Work request A
Decide whether each statement below agrees with the thread about finding similar documents. Answer yes or no for each, and quote the deciding words of the thread. (i) The first approach ended up comparing the whole collection against itself. (ii) The InformationRetrieval plugin is already finished. (iii) The reply recommends the ExcelExampleSetWriter for putting the similarities into an Excel file.
Work request B
Reproduce the thread about finding similar documents word for word, taking everything from "If you want to" down to "using the ExcelExampleSetWriter.".

BEGIN Supplied passage

"Finding the most similar document(s) in a collection to a test document"

Question

I have built an operator chain to compare a test document to a collection of documents in order to find the most similar documents to the test document. My original apporach did a similarity test across all documents (the collection and the test document) and filtered out just the results for the test document. Needless to say this resulted in comparing all of the collection against itself and was thus inefficient. I have since then tried the approach recommended at the end of this thread: http://rapid-i.com/rapidforum/index.php/topic,680.msg2587.html#msg2587. Unfortunately I am afraid I have produced a fairly inefficient solution. Could you look at the chain below and give me some advise to improve it? A couple of considerations:* I do the text input processing against the collection and the test document so that I have a consistent vocabulary for the similarity processing. * I get a text file in the log but would prefer an excel or CSV output. Perhaps I can do this in the ProcessLog with some constants for quotation marks and commas. Here is my chain: I thank you very much in advance for your thoughts and recommendations. Charles

land · Answer

Hi Charles,
although you might nearly do everything with a good choice of operators, these solutions are mostly far away from efficiency. If you want an efficient solution, our InformationRetrieval plugin might be worth a try. Unfortunately it's not finished yet, but at least an operator for calculating the distances between each examples of a first exampleset to each of a second. It then returns the k nearest examples and its distances.

If you are interested we might think about a price reduced pre-version.
If you want to write the similarities into an excel file, just apply Similarity2ExampleSet and write the resulting example set into an excel file using the ExcelExampleSetWriter.

Greetings,
  Sebastian

END Supplied passage
BEGIN Data excerpts

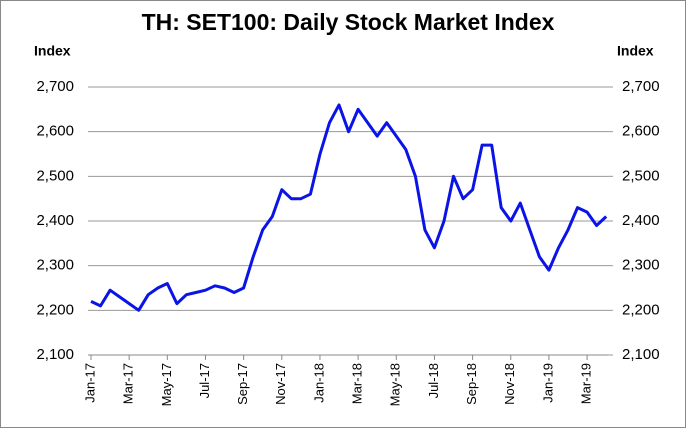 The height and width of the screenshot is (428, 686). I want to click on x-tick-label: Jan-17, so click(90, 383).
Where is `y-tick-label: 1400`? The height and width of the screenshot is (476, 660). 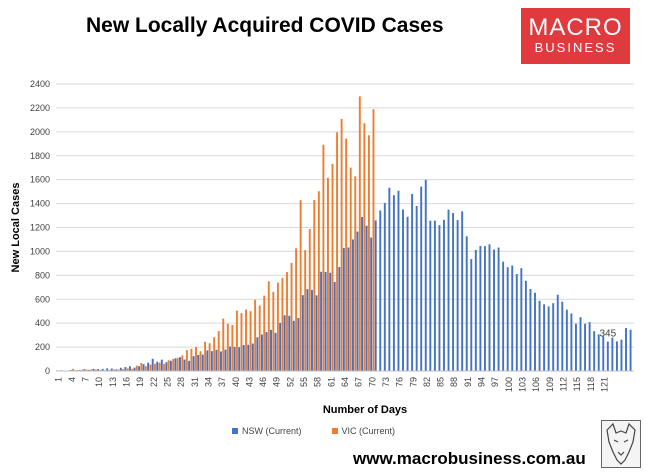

END Data excerpts
BEGIN Data excerpts

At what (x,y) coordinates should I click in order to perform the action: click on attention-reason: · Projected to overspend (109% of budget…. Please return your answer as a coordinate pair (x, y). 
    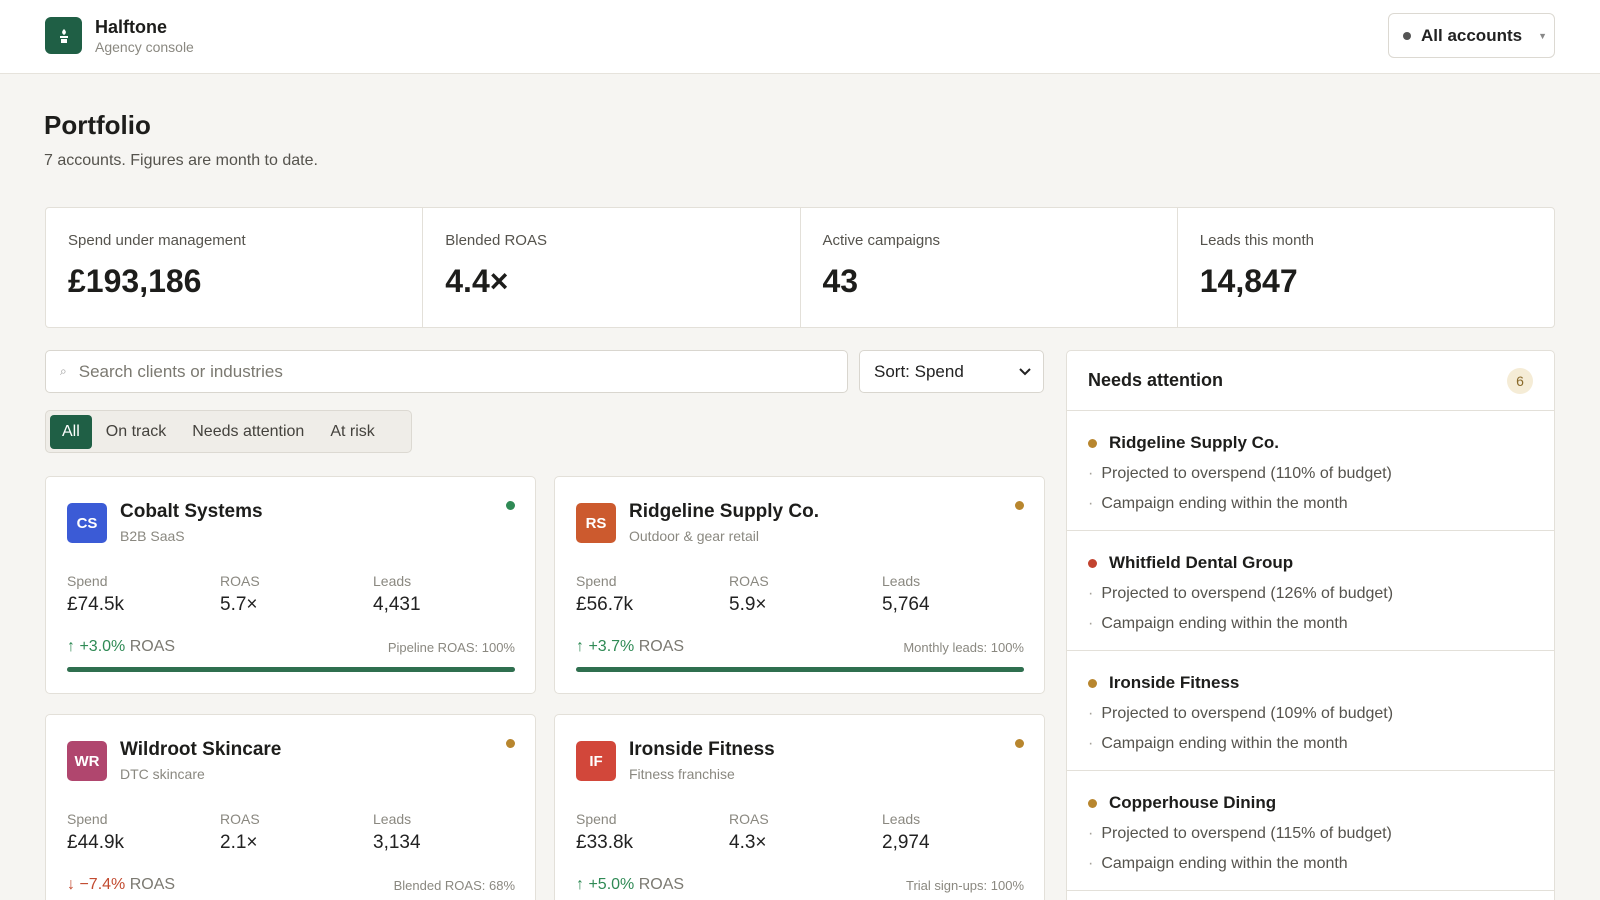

END Data excerpts

Task output A
(i) Yes: "this resulted in comparing all of the collection against itself and was thus inefficient"
(ii) No: "Unfortunately it's not finished yet"
(iii) Yes: "write the resulting example set into an excel file using the ExcelExampleSetWriter"

Task output B
If you want to write the similarities into an excel file, just apply Similarity2ExampleSet and write the resulting example set into an excel file using the ExcelExampleSetWriter.